Word and element location data
►

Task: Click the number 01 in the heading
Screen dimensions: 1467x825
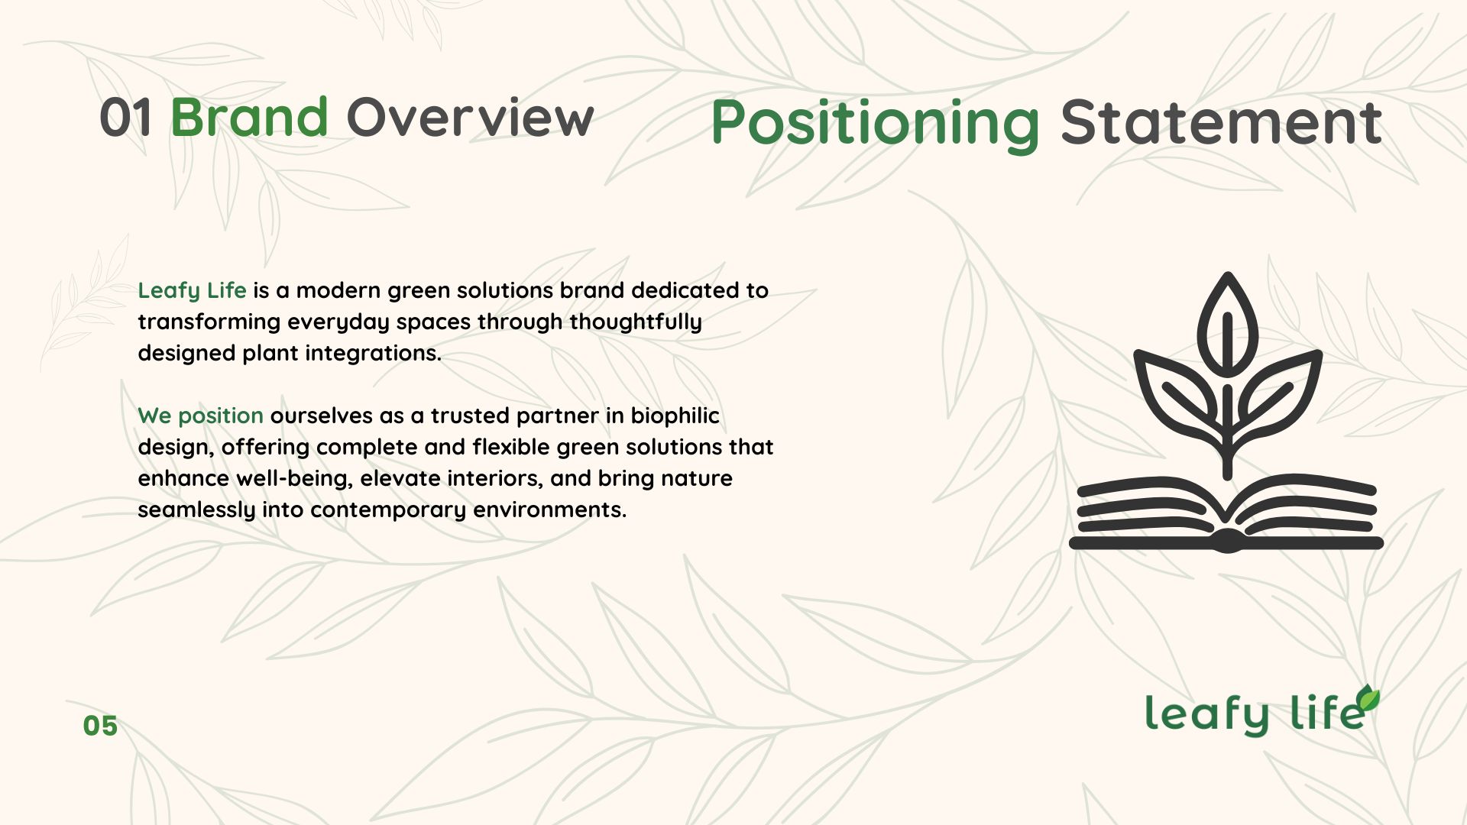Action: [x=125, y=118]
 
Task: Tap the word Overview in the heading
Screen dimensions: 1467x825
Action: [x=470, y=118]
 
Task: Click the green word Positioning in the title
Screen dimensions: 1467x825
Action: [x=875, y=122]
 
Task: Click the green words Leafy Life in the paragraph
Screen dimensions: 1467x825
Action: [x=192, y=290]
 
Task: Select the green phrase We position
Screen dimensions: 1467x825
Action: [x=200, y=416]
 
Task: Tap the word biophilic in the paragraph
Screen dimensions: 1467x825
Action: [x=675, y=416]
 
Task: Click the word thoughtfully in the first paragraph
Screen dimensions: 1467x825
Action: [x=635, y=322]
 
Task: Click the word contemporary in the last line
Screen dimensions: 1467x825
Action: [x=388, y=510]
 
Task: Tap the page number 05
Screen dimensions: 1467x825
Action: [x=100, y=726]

◄
►

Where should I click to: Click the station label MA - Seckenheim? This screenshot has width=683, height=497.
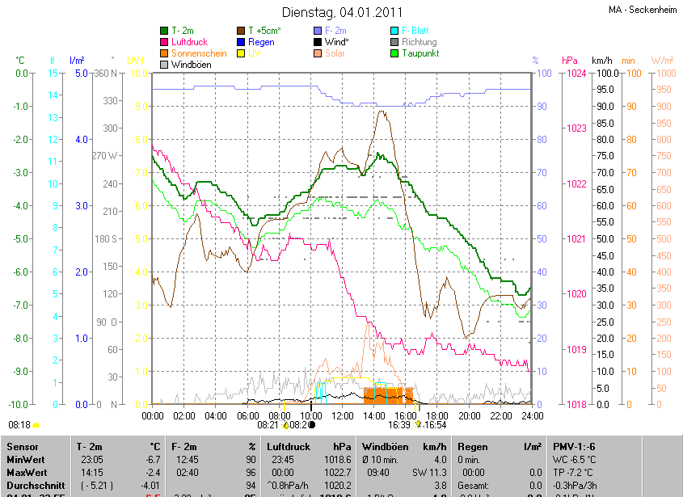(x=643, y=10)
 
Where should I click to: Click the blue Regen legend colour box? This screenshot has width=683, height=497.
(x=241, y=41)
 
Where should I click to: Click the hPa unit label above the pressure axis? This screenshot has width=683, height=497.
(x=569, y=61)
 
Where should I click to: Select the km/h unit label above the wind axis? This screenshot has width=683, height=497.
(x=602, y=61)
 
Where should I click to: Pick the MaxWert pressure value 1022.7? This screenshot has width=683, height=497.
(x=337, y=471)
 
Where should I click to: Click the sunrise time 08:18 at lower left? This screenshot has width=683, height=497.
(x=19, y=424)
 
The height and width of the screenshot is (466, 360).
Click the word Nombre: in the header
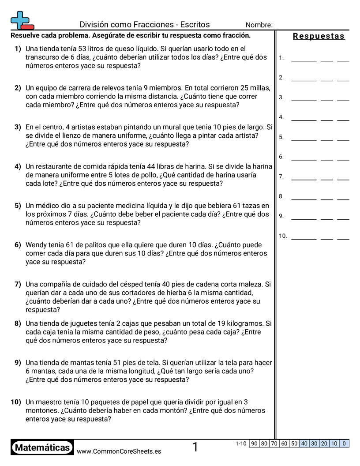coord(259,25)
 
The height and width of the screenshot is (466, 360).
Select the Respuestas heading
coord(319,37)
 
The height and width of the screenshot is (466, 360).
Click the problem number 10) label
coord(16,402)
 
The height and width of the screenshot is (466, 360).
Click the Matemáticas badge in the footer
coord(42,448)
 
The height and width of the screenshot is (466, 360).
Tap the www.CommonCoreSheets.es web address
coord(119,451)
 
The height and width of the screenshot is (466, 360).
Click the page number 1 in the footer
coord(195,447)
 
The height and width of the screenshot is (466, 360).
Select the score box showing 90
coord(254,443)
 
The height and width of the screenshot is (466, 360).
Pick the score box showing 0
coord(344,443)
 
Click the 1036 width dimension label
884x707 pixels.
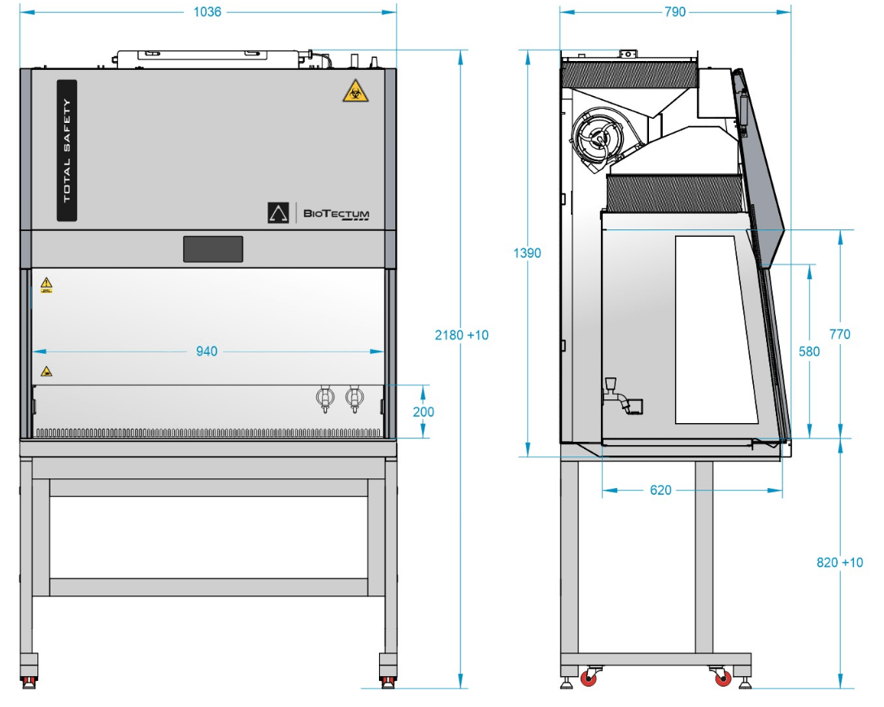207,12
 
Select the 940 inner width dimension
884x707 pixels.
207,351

◄

**Requirement**: Please update the stretch from the line containing "Task: Click the word contemporary" through the line containing "Action: [x=100, y=726]", replacing "Screen dimensions" with "Screen size" and changing nothing else.

**Full solution**:
Task: Click the word contemporary in the last line
Screen size: 1467x825
Action: [x=388, y=510]
 
Task: Tap the page number 05
Screen size: 1467x825
Action: [x=100, y=726]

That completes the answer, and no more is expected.